Банкир возвращается к окну, во что-то всматривается.

— Папа, а как ты думаешь, — говорит он неуверенно, — что, если я…

Аристид Иванович думает о своем.

— У твоей жены больной вид, — сообщает он, не дослушав. — Может быть, это ее нужно отправить в Швейцарию?

— Вы двое меня в могилу вколотите, — говорит банкир огорченно. — Всё я предлагал, ничего она не хочет. Откуда мне знать, что с ней, если она ни на что не жалуется?

Аристид Иванович кряхтит.

— Я понимаю, ей скучно, — продолжает банкир. — Наверное, я слишком много работаю. Меня все время нет. — Он поворачивается к окну спиной. — Но у меня нет уверенности, что она этим недовольна.
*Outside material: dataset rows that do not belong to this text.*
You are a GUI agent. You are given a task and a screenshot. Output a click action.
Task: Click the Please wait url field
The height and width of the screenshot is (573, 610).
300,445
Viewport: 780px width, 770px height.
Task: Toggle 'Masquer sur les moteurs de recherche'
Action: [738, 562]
Аристид Иванович кашляет, отмахивается от сигаретного дыма.

— Возможно, вам действительно нужен ребенок, — говорит он. — Так о чем ты хотел спросить?

— Ничего, — говорит банкир, — ерунда. Я сам уже не помню. Перестань наконец столько курить.

Аристид Иванович отмахивается сигаретой. Как самолет в небе, горящая сигарета оставляет в воздухе белый след.

Писатель разгоняет дым и чихает.

Он сидит в кухне на диване, лениво чешет спину скребком и другой рукой — в ней еще и сигарета — листает толстую разбухшую книжку, лежащую у него на коленях. Сегодня он полуодет: на нем косо застегнутая рубашка и белый носок на одной ноге. Вид у него подавленный.

— Ерунда какая-то, — говорит он и трет ногой в носке о босую ногу. — Сублимация.

Он зевает, с тоской смотрит в окно. Смотрит на часы. Переворачивает сразу несколько страниц.